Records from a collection

###

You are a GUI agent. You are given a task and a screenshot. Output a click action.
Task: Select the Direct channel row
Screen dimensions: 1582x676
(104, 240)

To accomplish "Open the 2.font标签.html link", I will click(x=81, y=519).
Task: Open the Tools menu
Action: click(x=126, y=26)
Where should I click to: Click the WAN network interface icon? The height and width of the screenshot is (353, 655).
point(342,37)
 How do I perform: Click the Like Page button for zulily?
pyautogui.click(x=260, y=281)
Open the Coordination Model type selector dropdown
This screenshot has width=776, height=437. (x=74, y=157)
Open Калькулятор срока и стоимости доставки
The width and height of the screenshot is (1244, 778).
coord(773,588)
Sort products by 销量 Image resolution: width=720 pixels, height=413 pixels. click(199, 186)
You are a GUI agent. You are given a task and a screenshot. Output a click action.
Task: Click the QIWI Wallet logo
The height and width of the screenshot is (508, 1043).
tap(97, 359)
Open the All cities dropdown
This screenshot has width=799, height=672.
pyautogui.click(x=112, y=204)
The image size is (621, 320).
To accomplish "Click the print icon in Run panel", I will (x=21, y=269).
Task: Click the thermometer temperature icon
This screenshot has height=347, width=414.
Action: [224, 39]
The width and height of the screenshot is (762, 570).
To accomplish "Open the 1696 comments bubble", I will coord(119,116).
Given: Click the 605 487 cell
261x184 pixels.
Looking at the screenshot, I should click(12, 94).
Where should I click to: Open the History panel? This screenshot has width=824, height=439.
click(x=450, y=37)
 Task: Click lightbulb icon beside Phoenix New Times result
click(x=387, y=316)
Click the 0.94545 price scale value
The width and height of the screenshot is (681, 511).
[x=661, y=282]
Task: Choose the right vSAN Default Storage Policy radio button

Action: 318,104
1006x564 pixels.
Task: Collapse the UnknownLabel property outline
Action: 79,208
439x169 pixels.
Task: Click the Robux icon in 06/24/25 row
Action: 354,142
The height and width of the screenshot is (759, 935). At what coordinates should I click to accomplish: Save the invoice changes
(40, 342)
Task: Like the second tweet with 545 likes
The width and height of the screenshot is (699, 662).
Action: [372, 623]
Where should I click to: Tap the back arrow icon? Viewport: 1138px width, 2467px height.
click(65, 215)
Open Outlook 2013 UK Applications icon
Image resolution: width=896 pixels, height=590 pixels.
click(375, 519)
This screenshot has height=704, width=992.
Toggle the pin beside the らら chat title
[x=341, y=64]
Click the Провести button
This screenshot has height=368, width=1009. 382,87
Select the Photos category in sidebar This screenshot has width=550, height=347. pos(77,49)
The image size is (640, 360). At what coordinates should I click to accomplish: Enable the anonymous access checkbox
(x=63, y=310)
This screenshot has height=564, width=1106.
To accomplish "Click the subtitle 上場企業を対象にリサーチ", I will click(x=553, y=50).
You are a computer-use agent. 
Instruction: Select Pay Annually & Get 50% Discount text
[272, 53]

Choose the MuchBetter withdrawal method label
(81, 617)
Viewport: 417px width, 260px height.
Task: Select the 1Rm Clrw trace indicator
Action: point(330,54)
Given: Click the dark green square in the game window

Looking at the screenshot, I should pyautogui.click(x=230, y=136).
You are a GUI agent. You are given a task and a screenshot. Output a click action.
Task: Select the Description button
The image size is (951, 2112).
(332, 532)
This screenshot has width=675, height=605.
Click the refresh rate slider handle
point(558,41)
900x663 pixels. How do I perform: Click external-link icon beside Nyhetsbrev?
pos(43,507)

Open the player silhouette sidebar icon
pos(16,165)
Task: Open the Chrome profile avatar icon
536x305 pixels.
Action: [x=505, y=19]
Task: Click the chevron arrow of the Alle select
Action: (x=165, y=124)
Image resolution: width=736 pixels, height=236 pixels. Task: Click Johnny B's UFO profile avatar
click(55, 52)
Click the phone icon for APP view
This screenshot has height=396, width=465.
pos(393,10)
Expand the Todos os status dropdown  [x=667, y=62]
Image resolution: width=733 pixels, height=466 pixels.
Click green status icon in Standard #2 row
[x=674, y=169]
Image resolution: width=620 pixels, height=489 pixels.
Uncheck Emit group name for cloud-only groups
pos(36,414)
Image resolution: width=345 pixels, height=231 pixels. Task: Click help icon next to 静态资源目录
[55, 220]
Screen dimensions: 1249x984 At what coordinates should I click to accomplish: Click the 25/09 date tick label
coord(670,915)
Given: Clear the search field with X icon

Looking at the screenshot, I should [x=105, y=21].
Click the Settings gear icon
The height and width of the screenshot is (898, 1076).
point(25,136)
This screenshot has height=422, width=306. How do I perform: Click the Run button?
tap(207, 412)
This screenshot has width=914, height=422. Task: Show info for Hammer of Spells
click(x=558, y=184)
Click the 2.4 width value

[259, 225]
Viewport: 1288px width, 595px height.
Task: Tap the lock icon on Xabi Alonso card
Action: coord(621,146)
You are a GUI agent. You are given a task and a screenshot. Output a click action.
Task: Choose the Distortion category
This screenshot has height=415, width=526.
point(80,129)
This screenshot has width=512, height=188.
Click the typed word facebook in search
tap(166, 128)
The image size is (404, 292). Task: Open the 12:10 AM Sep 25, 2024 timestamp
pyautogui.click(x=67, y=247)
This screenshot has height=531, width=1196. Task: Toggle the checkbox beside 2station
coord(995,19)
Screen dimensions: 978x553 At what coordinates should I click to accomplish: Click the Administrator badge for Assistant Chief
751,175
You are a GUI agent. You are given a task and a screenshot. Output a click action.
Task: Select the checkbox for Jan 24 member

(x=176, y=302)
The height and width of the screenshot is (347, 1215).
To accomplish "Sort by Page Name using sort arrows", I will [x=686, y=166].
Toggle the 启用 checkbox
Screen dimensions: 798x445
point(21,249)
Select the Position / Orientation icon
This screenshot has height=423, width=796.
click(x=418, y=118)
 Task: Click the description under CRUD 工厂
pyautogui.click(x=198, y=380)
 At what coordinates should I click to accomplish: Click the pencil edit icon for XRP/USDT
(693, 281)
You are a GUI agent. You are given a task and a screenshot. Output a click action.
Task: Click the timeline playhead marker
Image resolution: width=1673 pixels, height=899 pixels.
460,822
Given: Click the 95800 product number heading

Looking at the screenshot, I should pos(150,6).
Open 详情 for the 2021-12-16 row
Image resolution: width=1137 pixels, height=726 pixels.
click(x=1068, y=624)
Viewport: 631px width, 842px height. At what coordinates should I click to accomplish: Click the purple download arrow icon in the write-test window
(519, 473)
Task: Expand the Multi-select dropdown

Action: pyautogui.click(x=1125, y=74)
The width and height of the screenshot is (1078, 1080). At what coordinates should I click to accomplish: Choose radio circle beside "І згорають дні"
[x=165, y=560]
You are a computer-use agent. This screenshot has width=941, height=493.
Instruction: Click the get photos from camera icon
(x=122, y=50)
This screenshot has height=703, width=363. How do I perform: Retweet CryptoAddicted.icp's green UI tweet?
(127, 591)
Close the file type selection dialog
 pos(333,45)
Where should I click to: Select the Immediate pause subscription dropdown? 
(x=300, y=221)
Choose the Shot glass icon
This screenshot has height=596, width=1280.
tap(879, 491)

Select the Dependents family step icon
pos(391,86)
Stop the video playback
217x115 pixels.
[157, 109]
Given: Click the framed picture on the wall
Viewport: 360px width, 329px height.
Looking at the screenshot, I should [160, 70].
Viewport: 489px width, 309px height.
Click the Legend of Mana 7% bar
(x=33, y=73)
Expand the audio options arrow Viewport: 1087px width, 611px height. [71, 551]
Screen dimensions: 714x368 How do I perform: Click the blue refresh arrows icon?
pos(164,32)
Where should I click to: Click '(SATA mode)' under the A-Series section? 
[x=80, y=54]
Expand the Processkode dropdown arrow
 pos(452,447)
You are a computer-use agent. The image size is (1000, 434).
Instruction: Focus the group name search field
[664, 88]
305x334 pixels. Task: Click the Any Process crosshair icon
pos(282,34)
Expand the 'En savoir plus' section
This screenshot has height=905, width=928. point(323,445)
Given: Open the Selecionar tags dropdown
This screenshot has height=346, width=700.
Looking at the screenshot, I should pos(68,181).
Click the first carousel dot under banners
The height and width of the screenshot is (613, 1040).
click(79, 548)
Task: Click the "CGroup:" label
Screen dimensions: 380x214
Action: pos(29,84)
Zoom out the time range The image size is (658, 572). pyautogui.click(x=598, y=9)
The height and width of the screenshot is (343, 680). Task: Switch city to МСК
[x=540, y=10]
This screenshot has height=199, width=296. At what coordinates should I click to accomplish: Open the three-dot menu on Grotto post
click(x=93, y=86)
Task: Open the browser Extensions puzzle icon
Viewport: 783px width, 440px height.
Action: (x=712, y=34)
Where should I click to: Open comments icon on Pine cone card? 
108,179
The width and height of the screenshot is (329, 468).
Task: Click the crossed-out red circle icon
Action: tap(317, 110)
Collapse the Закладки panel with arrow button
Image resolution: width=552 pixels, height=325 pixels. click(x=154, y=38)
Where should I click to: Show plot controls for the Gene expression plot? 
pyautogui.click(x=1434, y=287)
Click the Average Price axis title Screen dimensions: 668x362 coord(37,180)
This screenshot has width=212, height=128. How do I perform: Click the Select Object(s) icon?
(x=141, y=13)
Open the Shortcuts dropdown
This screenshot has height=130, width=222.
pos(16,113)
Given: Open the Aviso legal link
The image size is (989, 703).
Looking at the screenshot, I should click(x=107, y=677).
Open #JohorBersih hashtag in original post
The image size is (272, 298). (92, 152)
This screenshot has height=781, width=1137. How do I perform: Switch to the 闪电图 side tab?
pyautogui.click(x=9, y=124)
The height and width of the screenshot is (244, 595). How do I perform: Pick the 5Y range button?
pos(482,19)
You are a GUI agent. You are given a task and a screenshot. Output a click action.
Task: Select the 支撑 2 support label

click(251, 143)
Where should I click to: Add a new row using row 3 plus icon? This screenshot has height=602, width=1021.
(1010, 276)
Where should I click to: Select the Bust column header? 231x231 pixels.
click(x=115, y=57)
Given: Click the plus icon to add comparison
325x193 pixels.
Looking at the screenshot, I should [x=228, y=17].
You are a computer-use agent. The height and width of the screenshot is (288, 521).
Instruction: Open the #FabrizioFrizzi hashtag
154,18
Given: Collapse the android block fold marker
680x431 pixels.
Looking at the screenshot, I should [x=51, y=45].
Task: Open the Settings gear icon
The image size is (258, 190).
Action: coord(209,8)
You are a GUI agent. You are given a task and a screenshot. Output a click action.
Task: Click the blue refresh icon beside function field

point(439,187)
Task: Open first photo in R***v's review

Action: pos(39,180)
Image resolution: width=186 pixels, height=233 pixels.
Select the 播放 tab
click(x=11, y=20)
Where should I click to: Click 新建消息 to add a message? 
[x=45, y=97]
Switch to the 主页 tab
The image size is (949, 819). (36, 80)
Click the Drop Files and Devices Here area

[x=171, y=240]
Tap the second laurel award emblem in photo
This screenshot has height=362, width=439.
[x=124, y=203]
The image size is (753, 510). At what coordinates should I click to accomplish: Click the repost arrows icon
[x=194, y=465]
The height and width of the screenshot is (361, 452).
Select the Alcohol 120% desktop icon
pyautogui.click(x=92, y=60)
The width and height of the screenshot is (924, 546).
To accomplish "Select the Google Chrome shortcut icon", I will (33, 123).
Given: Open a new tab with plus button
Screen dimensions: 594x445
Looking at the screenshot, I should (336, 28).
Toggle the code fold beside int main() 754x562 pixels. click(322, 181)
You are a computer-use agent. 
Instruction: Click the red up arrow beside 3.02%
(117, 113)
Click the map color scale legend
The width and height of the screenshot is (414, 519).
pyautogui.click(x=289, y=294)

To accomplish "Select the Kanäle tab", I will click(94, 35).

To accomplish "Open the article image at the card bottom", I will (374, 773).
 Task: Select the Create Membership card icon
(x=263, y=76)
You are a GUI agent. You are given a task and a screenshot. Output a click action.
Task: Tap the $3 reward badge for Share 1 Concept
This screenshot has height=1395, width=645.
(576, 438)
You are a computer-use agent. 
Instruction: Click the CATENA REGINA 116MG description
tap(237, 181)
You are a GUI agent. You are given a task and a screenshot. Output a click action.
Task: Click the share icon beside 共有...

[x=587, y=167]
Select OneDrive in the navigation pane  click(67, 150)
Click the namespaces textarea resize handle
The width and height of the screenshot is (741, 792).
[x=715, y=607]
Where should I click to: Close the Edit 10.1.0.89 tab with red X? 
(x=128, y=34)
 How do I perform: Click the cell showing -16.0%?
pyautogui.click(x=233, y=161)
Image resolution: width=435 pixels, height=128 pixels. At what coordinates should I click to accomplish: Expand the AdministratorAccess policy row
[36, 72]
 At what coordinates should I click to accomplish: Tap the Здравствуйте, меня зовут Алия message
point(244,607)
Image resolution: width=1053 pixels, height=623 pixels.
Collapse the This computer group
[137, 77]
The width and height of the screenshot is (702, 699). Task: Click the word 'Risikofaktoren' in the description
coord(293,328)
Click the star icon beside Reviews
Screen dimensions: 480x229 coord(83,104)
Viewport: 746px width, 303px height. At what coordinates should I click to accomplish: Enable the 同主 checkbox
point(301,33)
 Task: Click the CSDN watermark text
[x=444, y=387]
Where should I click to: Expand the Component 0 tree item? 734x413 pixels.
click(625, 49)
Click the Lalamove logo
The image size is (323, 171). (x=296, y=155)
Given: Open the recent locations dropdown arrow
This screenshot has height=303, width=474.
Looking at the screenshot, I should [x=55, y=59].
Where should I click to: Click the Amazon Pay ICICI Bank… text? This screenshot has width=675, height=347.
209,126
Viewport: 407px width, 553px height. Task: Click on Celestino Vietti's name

###

● WHAT TO PRODUCE
Since only a number is wanted, please say how many lines in the data include the word "fold".

● WRITTEN RESPONSE
2